Sunday, February 12, 2012

Martin Klimas Painting With Sound - Slide Show


Like a 3-D take on Jackson Pollock, the latest work by the artist Martin Klimas begins with splatters of paint in fuchsia, teal and lime green, positioned on a scrim over the diaphragm of a speaker.

Then the volume is turned up. For each image, Klimas selects music — typically something dynamic and percussive, like Karlheinz Stockhausen, Miles Davis or Kraftwerk — and the vibration of the speaker sends the paint aloft in patterns that reveal themselves through the lens of his Hasselblad.

Klimas rose to prominence in the art world four years ago for a series of photos that captured porcelain figurines just as they shattered.

For this series, Klimas spent six months and about 1,000 shots to produce the final images from his studio in Düsseldorf, Germany.

In addition to the obvious debt owed to abstract expressionism, Klimas says his major influence was Hans Jenny, the father of cymatics, the study of wave phenomena.

The resulting images are Klimas’s attempt to answer the question “What does music look like?”

Tuesday, January 10, 2012

High Speed Image of Coloured salt - Fabian Oefner

Photographer Fabian Oefner has used coloured grains of salt and sent them into the air using different songs. 

He placed the salt on thin plastic foil stretched over a loudspeaker.

When the speakers are turned on it sends the salt into the air and he is able to capture the moment using a high speed flash.

He says: "Depending on the frequency of the sonic wave, different sculptures are created, from gentle and spaced sculptures to high pitch volcano-eruption-like figures."

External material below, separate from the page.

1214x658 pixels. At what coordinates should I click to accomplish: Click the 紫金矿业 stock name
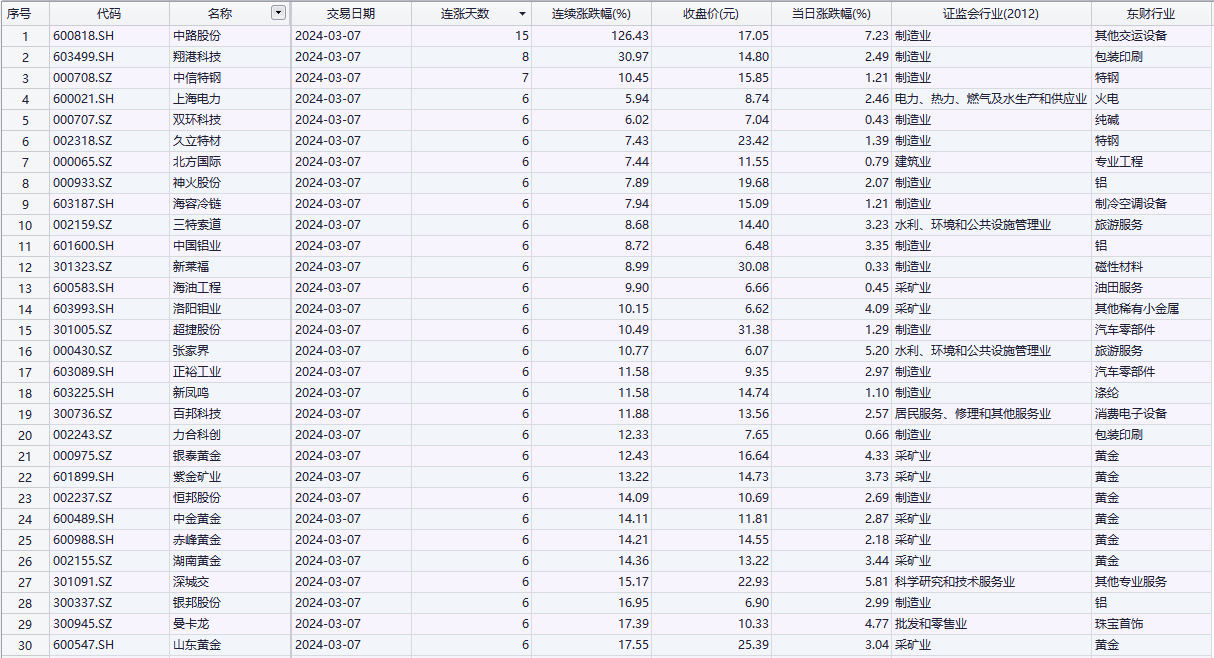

Picture: FABIAN OEFNER / CATERS NEWS

Monday, June 21, 2010

Detecting land mines with sound

Detecting land mines with sound

The researchers built a prototype detector and tested it at the Cold Regions Research and Engineering Laboratory Army Corps of Engineers land-mine facility in New Hampshire. They were able to detect both metal and plastic mines but said that the system will have to get a major boost in acoustic power before minefield searchers can use it safely.

Robert W. Haupt, a technical staff member at Lincoln Lab, explores innovative ways to find and reduce the large number of land mines abandoned in war-torn countries. An estimated 26,000 people are killed or maimed every year by 60 to 70 million undetected land mines in 70 countries. Those casualties include military troops but most are civilians--half of them children under age 16--who step on uncleared minefields after a war.

Many existing prototype mine detection systems can detect only metal, have limited range or are impractical in the field. "Reliable methods that quickly and accurately locate land mines made of metal and plastic, unexploded ordnance and other mine-like targets are desperately needed," Haupt said.

Haupt and fellow Lincoln Lab staff member Ken Rolt developed a high-powered sound transmitter that looks like a stop sign studded with 35mm film canisters or prescription pill containers. This is called a parametric acoustic array, and Haupt and Rolt have built one of the most powerful ones around.

The array is made up of ceramic transducers--devices that emit a powerful narrow acoustic beam at ultrasonic frequencies. One meter away, the ultrasonic pressure level measures 155 decibels--more acoustic power than a jet engine. Immediately outside the beam, the acoustic intensity dies away to almost nothing.

By a process know as self-demodulation, the air in front of the acoustic beam converts the ultrasound to much lower frequency audible tones that sound like extremely loud tuning forks. Unlike ultrasound, the low-frequency sound can penetrate the ground, causing detectable vibrations in the mine's plungers and membranes.

"The use of ultrasound allows us to make a very narrow and highly directional beam, like a sound flashlight," Haupt said. It would take a huge number of conventional loudspeakers to do the same trick, and they would weigh too much, take up too much space and use too much power to be practical, he said. Plus, they would deafen anyone within earshot. "Using a narrow sound beam, we can put sound just where we want it, and we can minimize sound levels outside the beam to avoid harming the operators or people nearby," he said.